A lot of ridiculous misconceptions about evolution have been circulating over the years. These following questions would not continue to be asked if our education on evolution was not politically tampered with:
1. “Isn’t evolution just a theory, though?”
When I hear this tired expression, I feel angry about the failure of schools to emphasize the difference between a scientific theory and its frequent usage in everyday talk. When an idea enters my head and I say “I have a theory that…” you need to realize this is not interchangeable with a scientific theory. Guesswork and hunches do not equal the concrete evidence involved with scientific theories, which are established over centuries of testing and collected data. Evolutionary theory brings together DNA sequencing, lab experiments, geography, fossil records and other areas into a verifiable, cohesive scheme. Theories are massive accumulations of facts that support one conclusion.
2. “How could we come from monkeys if they are still around today?”
Before looking at my answer to this question, please read: If you cannot answer this, your science education has dramatically failed.
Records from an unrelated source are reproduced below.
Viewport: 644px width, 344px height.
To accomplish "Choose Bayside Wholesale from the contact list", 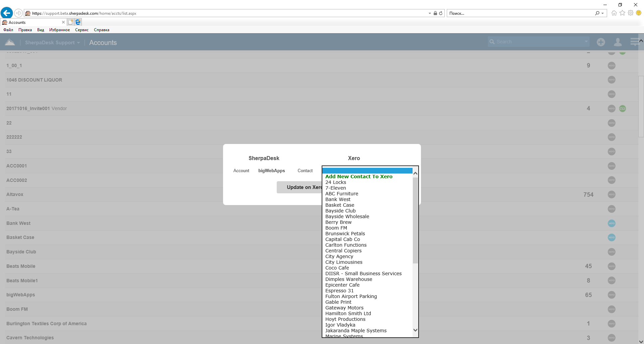I will (x=347, y=216).
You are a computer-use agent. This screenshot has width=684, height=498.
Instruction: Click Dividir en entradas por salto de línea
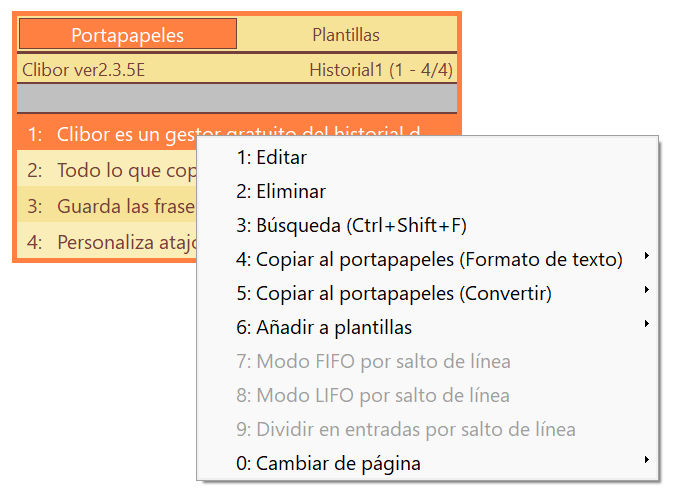(428, 430)
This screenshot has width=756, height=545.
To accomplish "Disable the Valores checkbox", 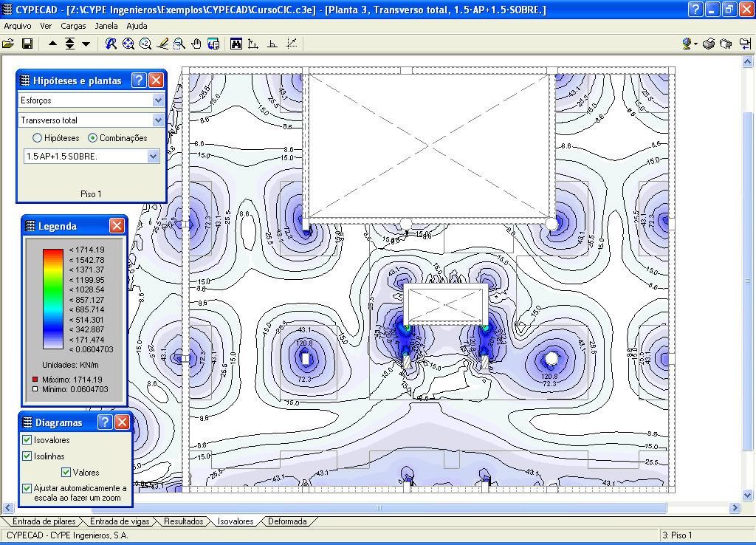I will pyautogui.click(x=66, y=473).
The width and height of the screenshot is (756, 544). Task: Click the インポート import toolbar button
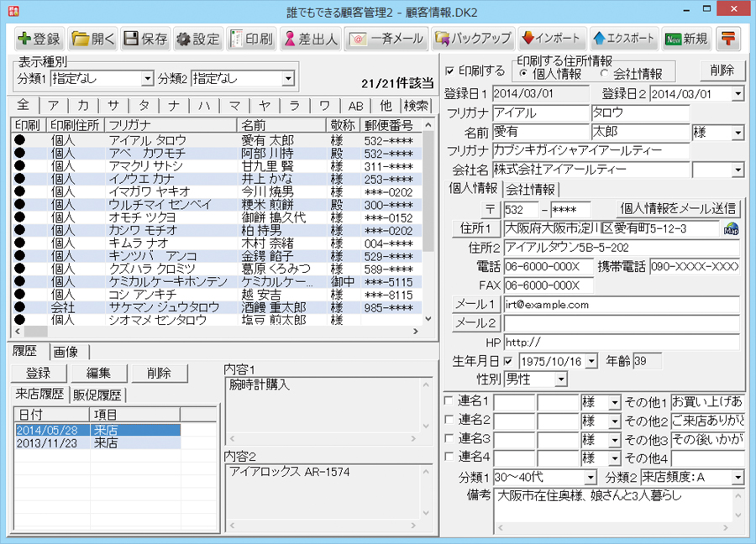(552, 39)

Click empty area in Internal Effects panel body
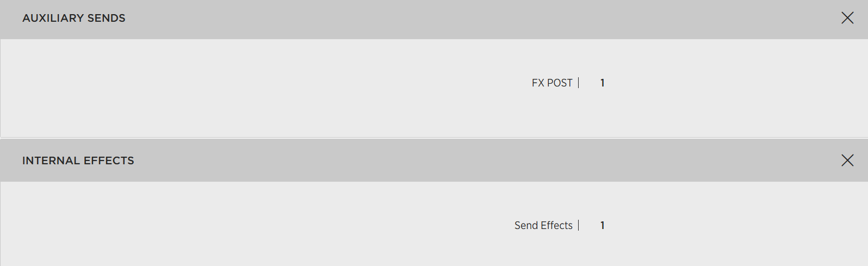point(218,228)
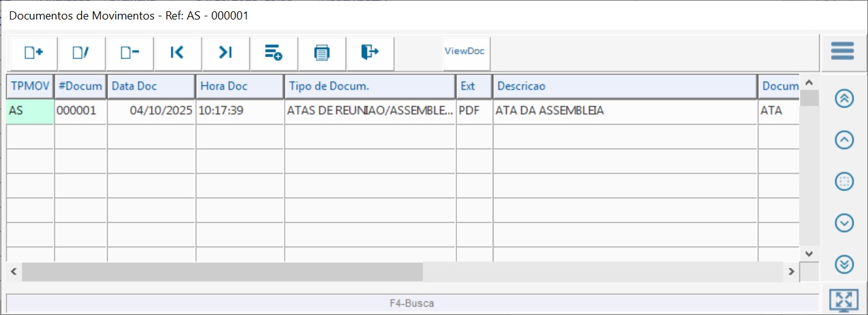This screenshot has height=315, width=868.
Task: Click the fullscreen expand icon
Action: point(843,301)
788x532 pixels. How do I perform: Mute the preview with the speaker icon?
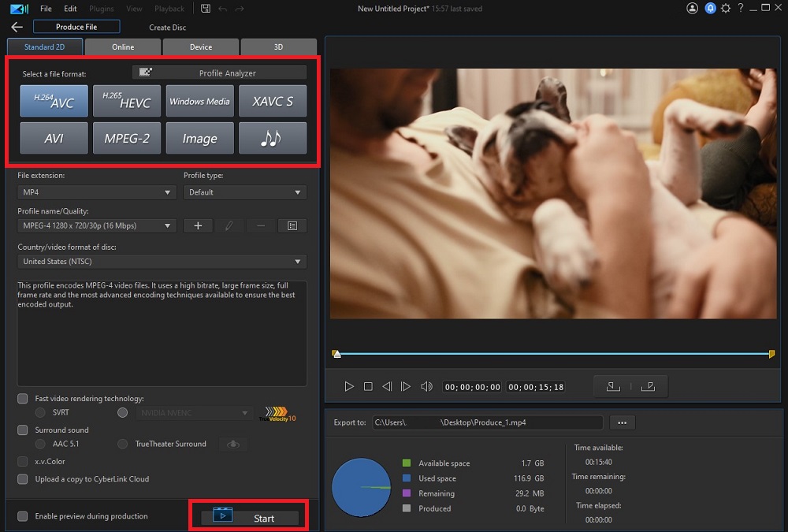(x=426, y=386)
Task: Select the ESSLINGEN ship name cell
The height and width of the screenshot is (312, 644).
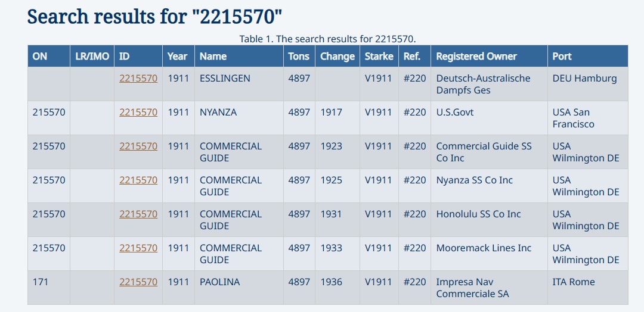Action: tap(225, 79)
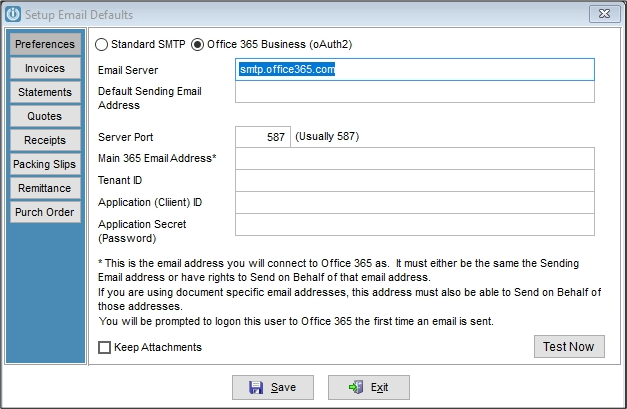Select the Receipts tab
The height and width of the screenshot is (409, 627).
point(45,140)
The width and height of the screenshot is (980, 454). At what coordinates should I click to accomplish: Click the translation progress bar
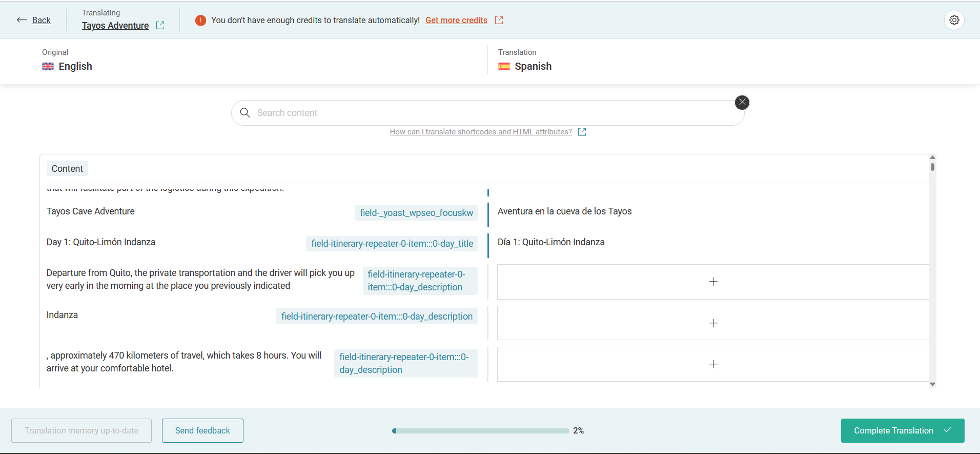(480, 431)
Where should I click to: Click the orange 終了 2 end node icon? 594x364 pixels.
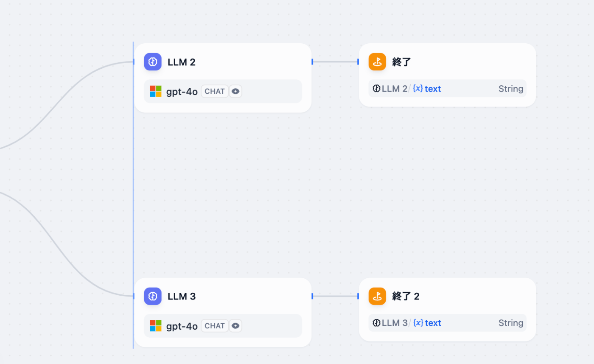pyautogui.click(x=377, y=296)
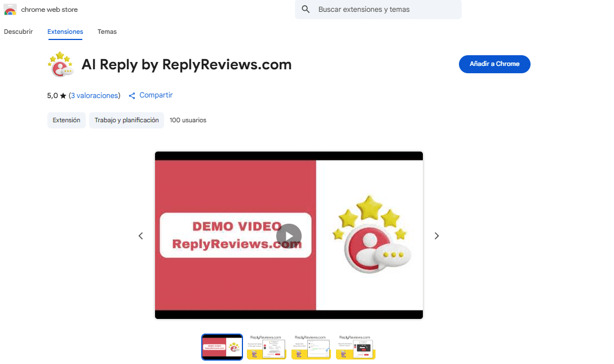Select the last screenshot thumbnail
This screenshot has height=364, width=614.
pyautogui.click(x=355, y=347)
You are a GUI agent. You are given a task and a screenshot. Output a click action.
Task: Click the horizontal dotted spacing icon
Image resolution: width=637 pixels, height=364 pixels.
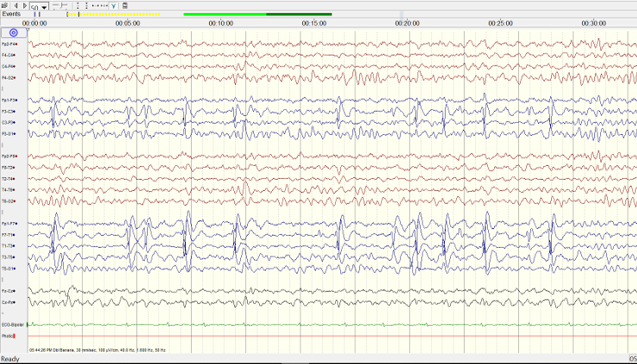tap(99, 5)
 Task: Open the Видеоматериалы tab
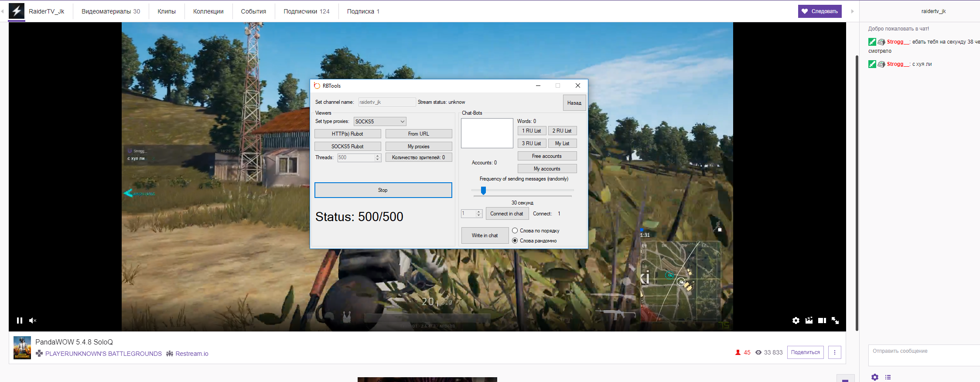coord(110,11)
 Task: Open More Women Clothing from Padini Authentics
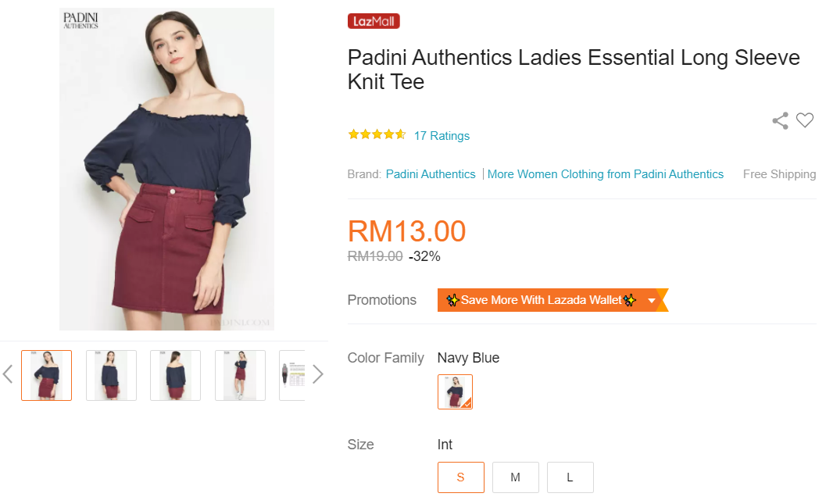coord(605,174)

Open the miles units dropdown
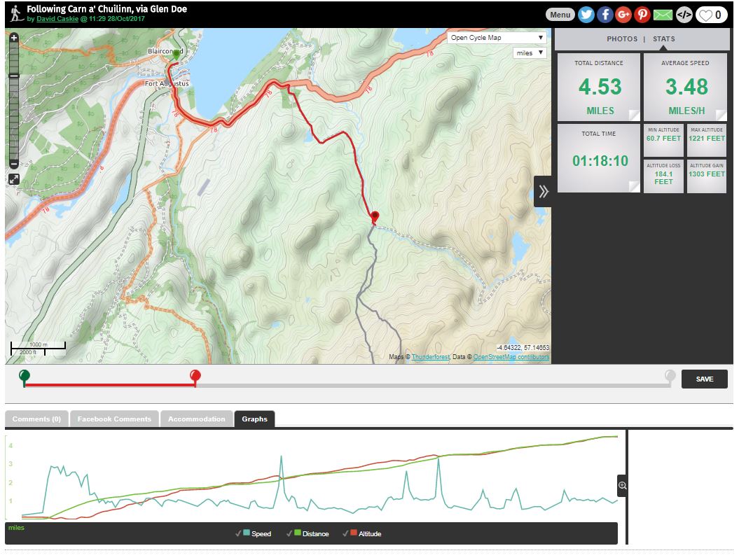click(529, 53)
This is similar to asking why there are still Europeans if we came from them. You do not understand the tree-like nature of evolution — species branch off to develop into new ones. Species do not disappear when branching occurs. Also, apes, not monkeys.
3. “Why don’t we see any evolutionary transitions occur in our lifetime?”
Because animals are not Pokemon. I think we are failing to comprehend timescales here. Human civilization consists of a few seconds on the cosmological calendar year, as Carl Sagan pointed out. There’s plenty of time for gradual change through mutation and natural selection. In fact, the age of the Earth perfectly matches the time it would take for evolutionary transition.
4. “Where’s the missing link between ape and man?”
There is no missing link. If you’re waiting for the ultimate, essential puzzle piece in the primate fossil record, you are wasting time. Many missing links have been found: Australopithecus, Paranthropus, Habilis, among hundreds of others, and more will be found. Yet there will always be gaps. Think of a line representing a one million year time period. As fossils are discovered, you mark the line, but nevertheless many gaps remain. What link are you talking about? There’s an arsenal of links already discovered. Of course, if you deny evolution, you will always redefine the so-called missing link.
5. “Why is the Earth so fine-tuned for life?”
This question is backwards. The real question is, “Why is life so fine-tuned to the Earth?” It’s almost as if life adapted to the planet through evolution.
I wish scientific education operated outside the boundaries of sociopolitical nonsense and interference. But it doesn’t. And that’s why you’re suspicious of evolution while having a shallow grasp of it. You don’t learn certain things on American television; nor, apparently, in grade school. Riddle me this: Why do we have tailbones?